#### Extrait fourni:
· · · · ·

Redécouvrir Mori Ôgai

Les contours de l’existence de Mori Ôgai (1862-1922) épousent ceux de l’ère du Meiji, qui fut pour le Japon celle d’un développement économique et culturel sans précédent. En quelques décennies à peine, les cadres traditionnels de l’Empire du Soleil Levant allaient se voir bouleversés et une société modernisée, marquée principalement par une ouverture à l’influence occidentale, allait en émerger.

 

Mori Ôgai sera partie prenante de cette aventure civilisationnelle. Attaché au Ministère de la Défense, il mena une brillante carrière de médecin des armées, doublée d’une activité intellectuelle débordante. Esprit curieux de tout, grand voyageur, il séjourna longuement sur le Vieux Continent, principalement en Allemagne. C’est d’ailleurs ce pays qui lui inspira sa première nouvelle importante, teintée de souvenirs personnels et dans laquelle il relate la douloureuse idylle entre un étudiant japonais et une danseuse berlinoise issue d’une classe modeste.

 

Mais son talent éclatera avec Le Jeune homme, récit dans la droite ligne du « Bildungsroman » où se mêlent les découvertes livresques, les amitiés turbulentes et l’éveil aux émois amoureux. Koizumi Jun.ichi arrive de sa province à Tokyo dans l’espoir d’y rencontrer M. Oîshi, écrivain qu’il admire. Bien reçu par ce solitaire qui a pourtant la réputation d’être revêche et expéditif, Jun.ichi se verra introduit dans un milieu qu’il ne s’attendait pas à fréquenter et dont il va appréhender les usages, les rivalités de clans et les codes. Une des scènes les plus intéressantes à ce propos est celle de la conférence donnée par le célèbre Fuseki, derrière lequel se cache Natsume Soseki, l’autre figure littéraire majeure de l’époque.

· · · · ·

#### Données brutes:
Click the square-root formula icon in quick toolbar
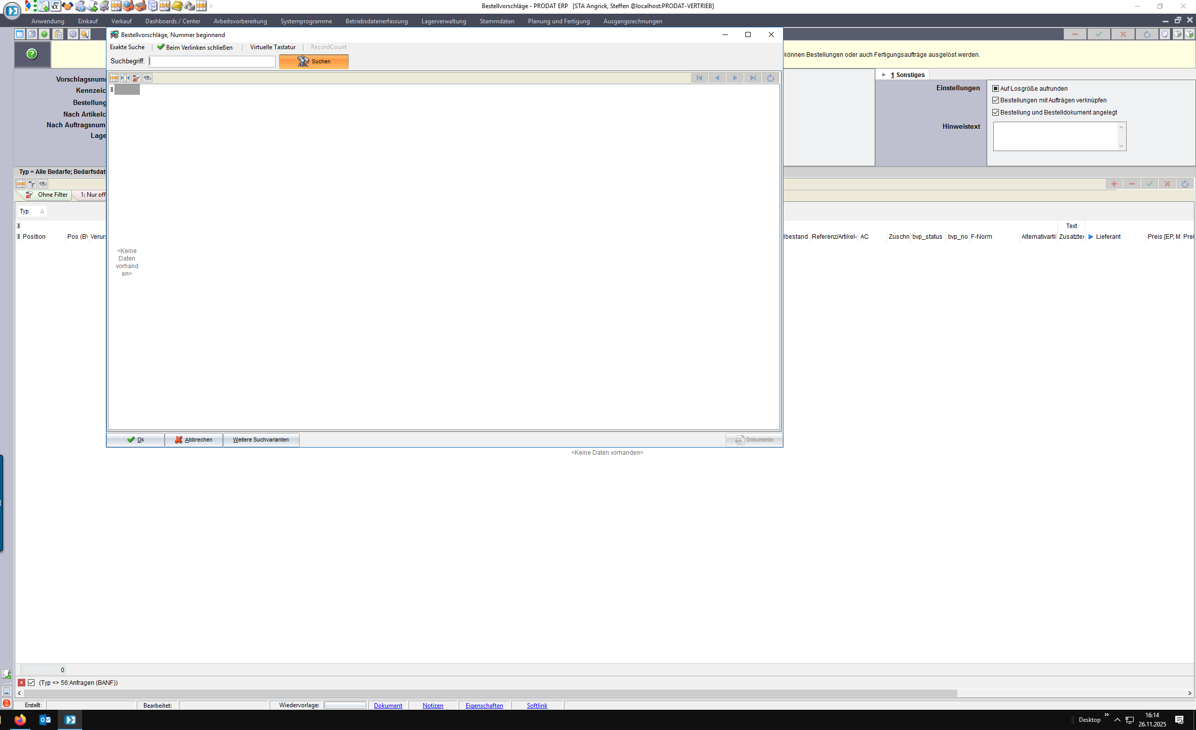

· · · · ·

#### Consigne donnée A:
D'après le texte sur Mori Ôgai, dans quel pays cet écrivain séjourna-t-il principalement lors de ses voyages sur le Vieux Continent ?
#### Consigne donnée B:
Reformulez sous forme de liste le paragraphe du texte sur Mori Ôgai qui commence par « Mori Ôgai sera partie prenante », en conservant ses faits essentiels.
#### Consigne donnée C:
Prolongez le texte sur Mori Ôgai à la suite de sa dernière phrase.

#### Réponse rédigée A:
En Allemagne.

#### Réponse rédigée B:
- Mori Ôgai prend part à l'aventure civilisationnelle de l'ère Meiji.
- Attaché au Ministère de la Défense, il mène une brillante carrière de médecin des armées, doublée d'une intense activité intellectuelle.
- Esprit curieux et grand voyageur, il séjourne longuement en Europe, surtout en Allemagne.
- L'Allemagne lui inspire sa première nouvelle importante, teintée de souvenirs personnels : la douloureuse idylle entre un étudiant japonais et une danseuse berlinoise de condition modeste.

#### Réponse rédigée C:
 

À travers cette histoire parfois prévisible mais toujours touchante, apparaît l’immense érudition de Mori Ôgai. En effet, de nombreuses pages constituent autant de petits essais sur le théâtre, la philosophie ou le roman européens. Et notre auteur est informé, puisqu’il ne se contente pas d’en évoquer les personnalités saillantes, telles Nietzche ou Ibsen ; il en explore également des zones moins conventionnelles pour l’époque, notamment les grandes plumes belges (Maeterlinck, Verhaeren ou Lemonnier). Ses connaissances approfondies sur des idées ou des productions artistiques antipodaires prouvent à elles seules la largeur de vue de Mori Ôgai. Il n’est pas trop tard pour lui rendre la pareille.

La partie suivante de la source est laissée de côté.